I wasn’t kidding with the John Hughes comparison — it’s a classic setup, although with a more realistic execution. (Think the original ending of Pretty in Pink, where Andie goes back into prom with Duckie instead of Blane.) Nostalgic teen comedies are almost an American pastime at this point, but don’t current teenagers deserve more media that speaks directly to their experiences? And if we’re being totally honest, Hughes’ movies can have issues in retrospect: Bender pawing at Claire beneath the table, the visual jokes with disabled students… Long Duk Dong.

Unfortunately, Starworld has its own issues.

Not the same issues — we’ve come that far, at least. And from the authors’ afterword and list of official resources, it’s clear the intention was to elevate the general discussion.

I find I can’t give them a complete pass, despite that. While more disabled characters and more characters with mental illnesses in fiction is an admirable goal, it doesn’t do much for the conversation when those characters are little more than the walking embodiment of each concept. Sam’s neglect at the hands of her mother is never addressed as abuse separate from the fact of her mother’s mental illness, ignoring how many people manage to be good parents despite tricky brain chemistry. Likewise, Zoe’s brother on the nonverbal end of the autism spectrum mainly functions as a potential menace, with Zoe constantly reminding us of the times he physically harmed or otherwise devastated her parents.

While negative emotions involving difficult family dynamics are normal, and nothing to be ashamed of, Sam’s mom and Zoe’s brother don’t get to be anything but difficulties. The mom’s mental illness is there to provide Sam a story of personal liberation, and the brother’s disability only serves to underscore Zoe’s anxiety about her place in her adopted family. Put plainly: they’re not well-developed characters, they’re obstacles; the dragons that must be slain to reach the princess(es) in the castle.

One of the reasons Hughes’ films endure, despite their problems, is their honesty. A lot of popular teen media transports its characters into fantastical contexts, like magical boarding school or a technology-enhanced gladiator’s arena. Or, if the context is mundane, then the characters themselves become fantastical: they ooze adult confidence and glamour, navigating lives of sleuthing, seduction, and even murder. It’s hard to make realistic teenagers in a realistic setting entertaining, because… well, we’ve all been there, and it’s hard to package our own experiences as escapism. But Hughes did it.

To its credit, so does Starworld. The drama gets dialed up as far as it’ll go, but the kids involved are still very much kids. There’s a frankness about sex, swearing, and even some casual alcohol use, but everyone is a little awkward and believably rough around the edges. The POVs for each character can be intense — Zoe can’t go ten minutes without falling into despair, while Sam piles on the pop culture references to the breaking point — but so is high school. No one gets through without running the gamut of humiliations and high emotion.
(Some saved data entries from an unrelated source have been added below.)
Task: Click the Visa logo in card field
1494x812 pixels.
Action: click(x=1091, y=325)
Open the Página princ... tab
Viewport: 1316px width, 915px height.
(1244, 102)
Admittedly the book loses a lot of its surety when it tries to tackle much more serious and specific issues which are less universal than the struggle of adolescence. I’m not sure what it has to offer to a reader who is already at the point of “these things happen, it can be a part of someone’s everyday life,” but it could be the perfect jumping-off point to start a conversation, especially with younger readers who crave a relatable context for what might be intimidating issues. Starworld only lays the groundwork for these discussions, and it perhaps introduces a few too many elements that deserve a deeper investigation than they’re given. There’s still an irrepressible charm in the voices of its teenage characters and the sweetness of its premise. Maybe Starworld is not the problem-free John Hughes-esque lesbian high school romance we all deserve (deserve, dammit!), but it’s still fun.

Review by Katharine, a volunteer at Philly AIDS Thrift @ Giovanni’s Room.